Growing up, I would never have called myself a metal fan, but I was surrounded by it, and it turns out years later it seeped into my bloodstream, lurking, coated in hair spray and spandex.
I’m no metalhead, but music of my youth I once dismissed as crude and tacky I frequently find myself head-banging away to, here in the distant future where what’s cool and uncool seems to matter a lot less than it once did.
I liked either the most amiable of ‘80s pop – Men At Work, Billy Joel, Howard Jones – or proto-goth cool like Depeche Mode, The Cure and Peter Murphy. But you could not grow up in a high school in the 1980s and not be constantly exposed to the metal* – whether it was MTV, the radio, or all the “stoner” kids with Metallica logos sewn on the back of their jean jackets.
(*Yeah, there’s a million subsets of “heavy metal” from the opaque drone of sunn O))) to the cheery pop of Van Halen, but when I say “metal” here I’m mostly talking about the mainstream hair metal that dominated the day-glo mid-80s.)
There was no internet, so the world was smaller and a million skittering sub-subcultures didn’t yet exist.
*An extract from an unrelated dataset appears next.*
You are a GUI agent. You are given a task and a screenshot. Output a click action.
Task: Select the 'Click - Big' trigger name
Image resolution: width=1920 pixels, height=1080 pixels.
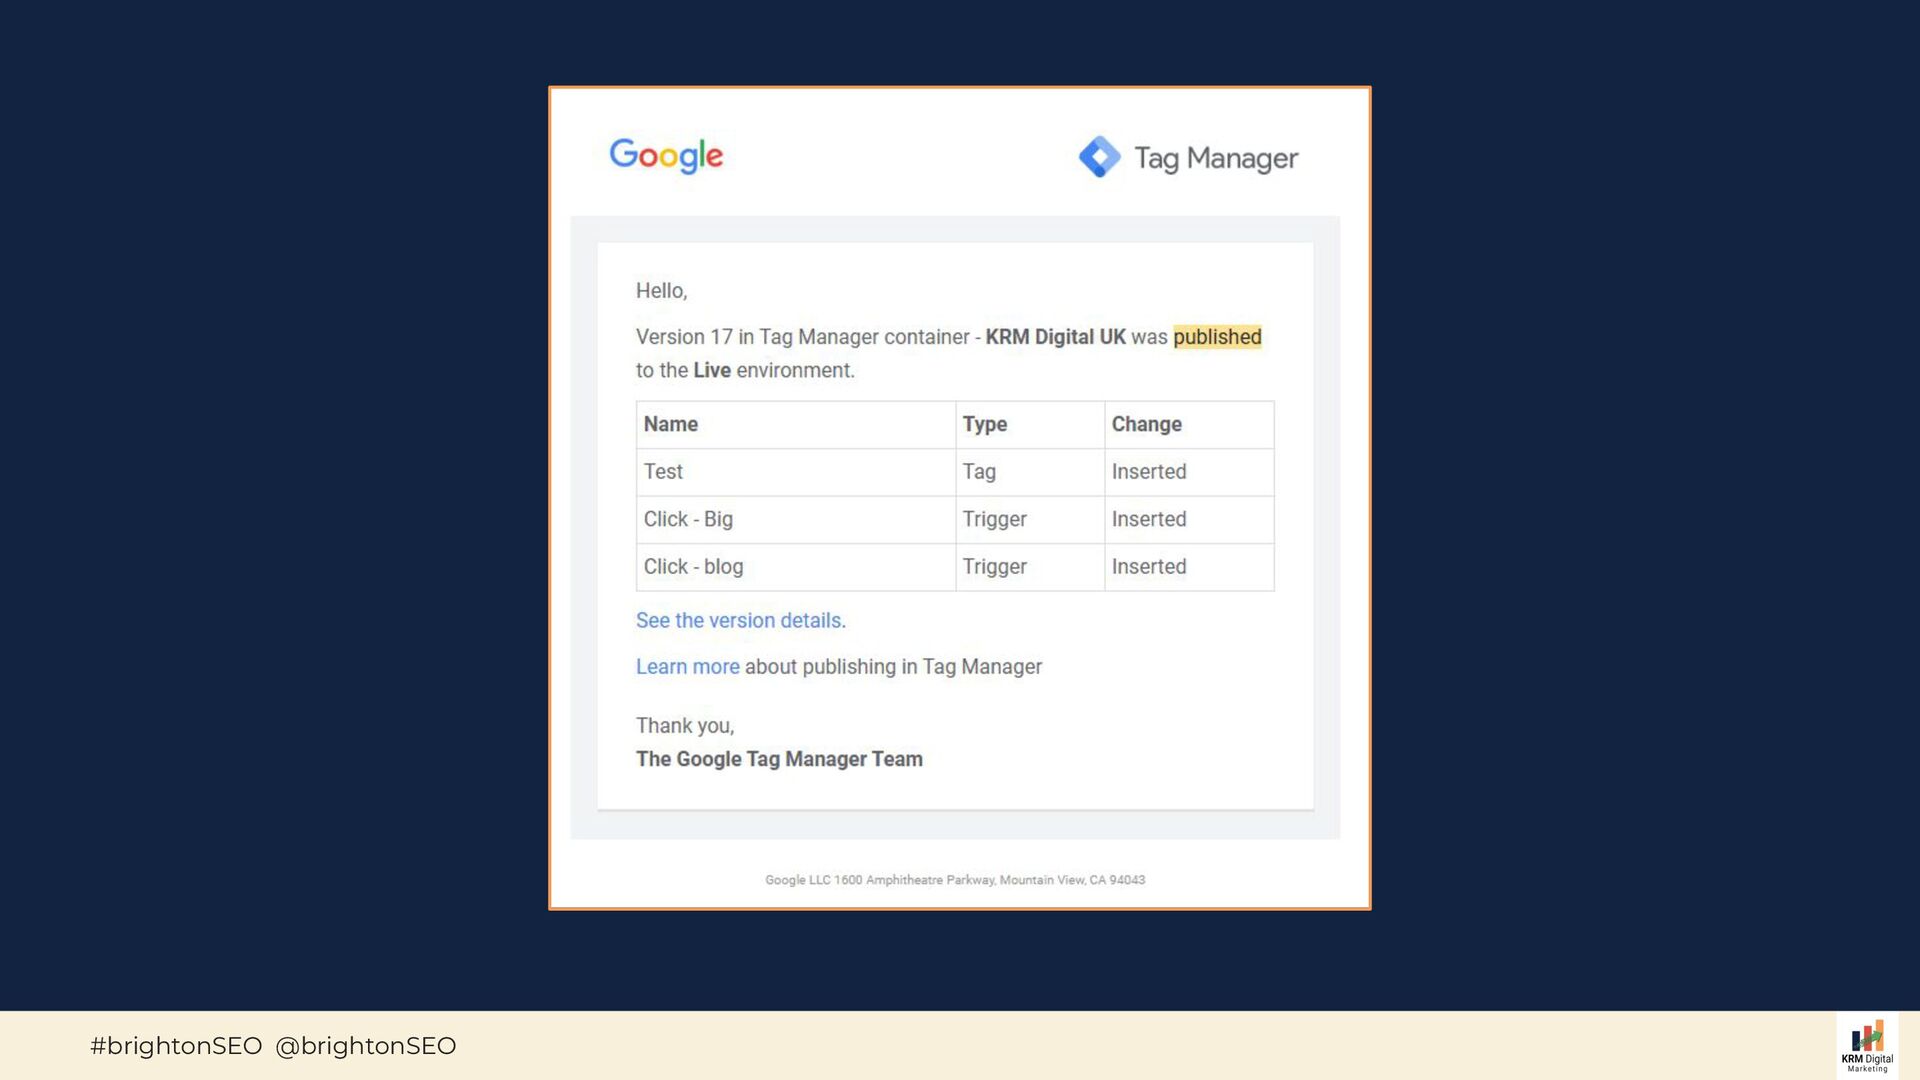point(688,519)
Much of the same culture washed over us all. You knew who Bon Jovi was unless you lived in Amish country. So I knew “Pour Some Sugar On Me,” “Welcome To The Jungle,” “Here I Go Again,” because who didn’t? And yeah, the sexist, ridiculous video for Mötley Crüe’s “Girls Girls Girls” in constant rotation on MTV did kind of make me feel funny inside.

Yet I imagined myself a broody intellectual and I’d never lose face by saying I was a fan of Guns ’N’ Roses or anything like that. I would pretend that I didn’t actually think that first chugging guitar line in Bon Jovi’s “You Give Love A Bad Name” was kind of cool.
Metal scared me, slightly, because I was told it was scary. Twisted Sister’s Dee Snider, hulking and slathered in makeup, smashing down the door and yelling “We’re Not Gonna Take It”; Quiet Riot showing a man wrapped in a straitjacket and horrifying mask on the cover of the .45 single for “Cum On Feel The Noize.”
I remember someone smuggling a copy of Ozzy Osbourne’s Bark At The Moon album into a church youth group, of all places, and woo boy it was terrifying looking, Ozzy all kitted out like an Oliver Reed werewolf and demonic light surrounding him.

The kids who really, really liked Def Leppard and Poison and Anthrax were the jocks or the stoners, the outcasts or the bullies, and I was somewhere in-between hiding in the shadows with the theatre kids.
Fast-forward 30+ years or so, though, and I appreciate the glittery excess of all that uncool ‘80s metal more than I ever thought I would. It’s comic-book soundtrack music, with zero self-consciousness. In the recent strange years of pandemics and fascism and the internet imploding, a guy with a bit of makeup and poofy hair yelling about Satan is actually kind of comforting, a familiar old frenemy rather than the apocalypse in leather boots. It’s a chance to exhale and escape, from a real world that’s way madder than any satanic panic.
So I sometimes crank up Ozzy’s “Crazy Train,” GnR’s “Paradise City,” the Scorpions’ “Rock You Like A Hurricane,” Europe’s “The Final Countdown,” and I feel the years slip away and get what all the fuss was about. It’s not deep – it doesn’t get the same woozy feelings in me that the same era’s New Order’s “Age Of Consent” or Erasure’s “Victim Of Love” do, but it slices into some little primal part of my ears and makes me smile, a little. I was afraid of these guys? They’re just having a laugh with their guitars and their poses, eh?
While I’ll always love my Depeche and Coltrane and Bob Dylan and Flying Nun and all the other music I’ve fallen in love with over the years, I get now why you might wear a Metallica logo on your jean jacket.